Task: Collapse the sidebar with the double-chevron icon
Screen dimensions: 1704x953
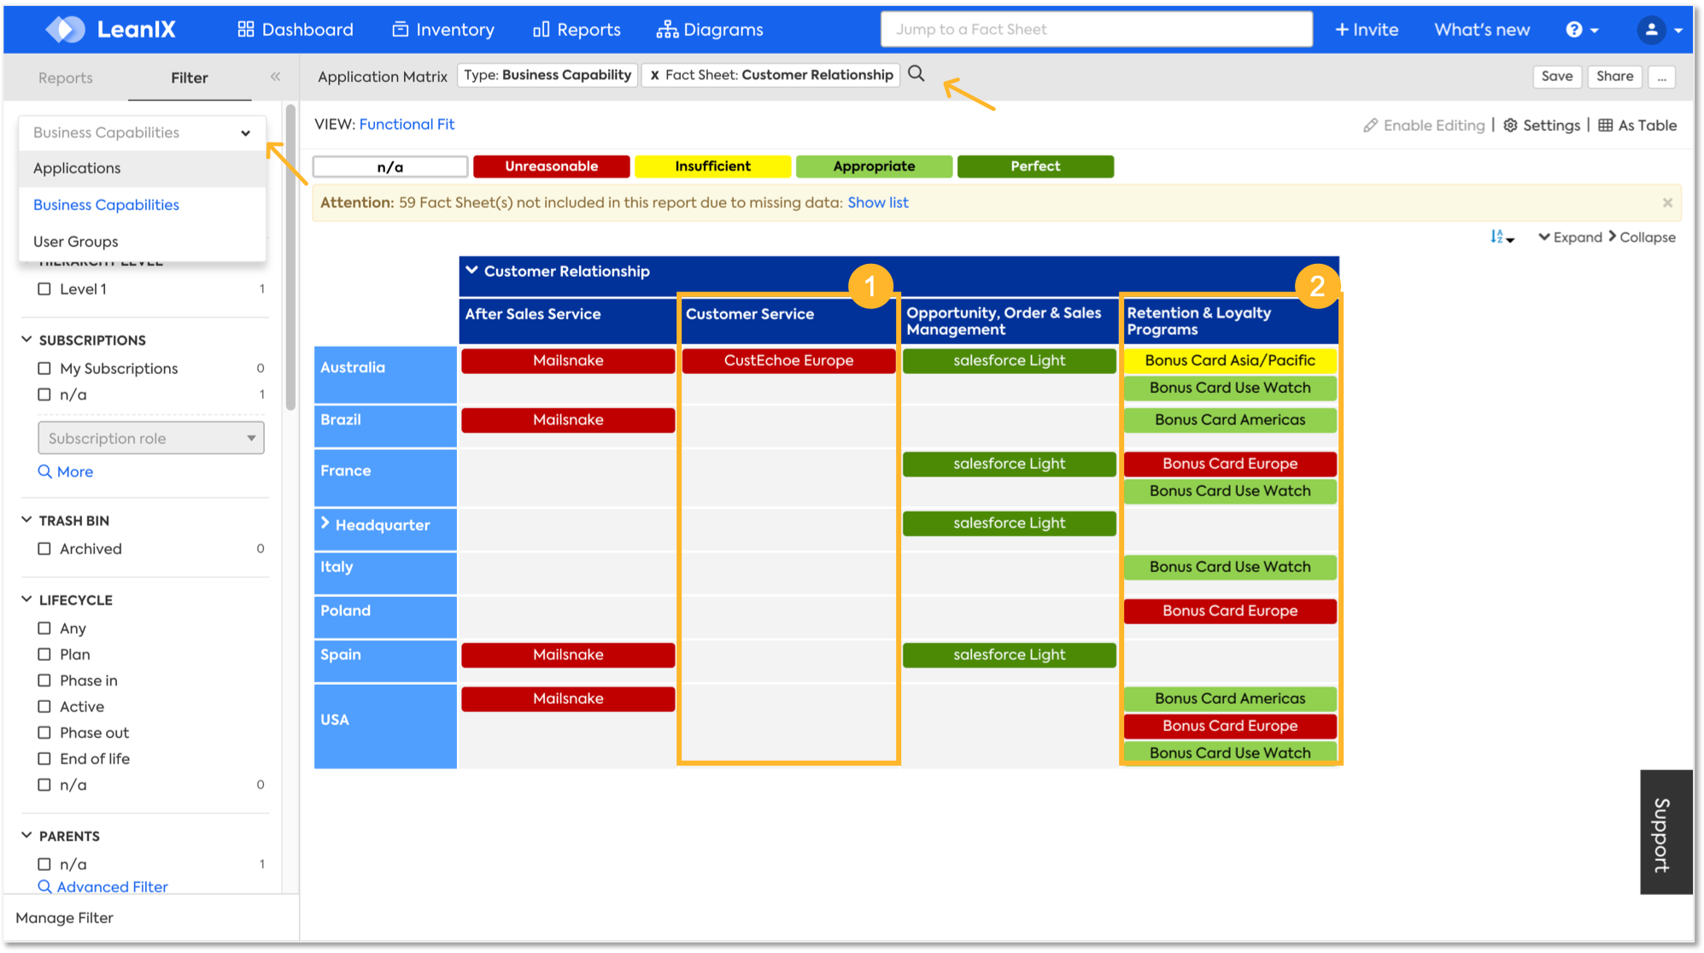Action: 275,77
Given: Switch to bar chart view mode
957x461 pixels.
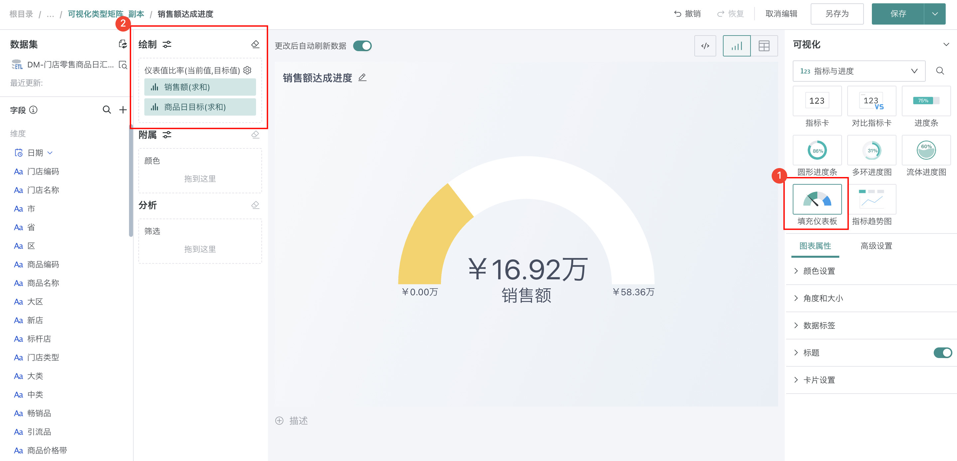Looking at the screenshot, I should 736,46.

• Aim of the task:
Everything in the data except the pictures needs to be written out exactly.

• Result:
Task: Collapse the sidebar with the double-chevron icon
Screen dimensions: 1704x953
Action: 275,77
Given: Switch to bar chart view mode
957x461 pixels.
Looking at the screenshot, I should 736,46.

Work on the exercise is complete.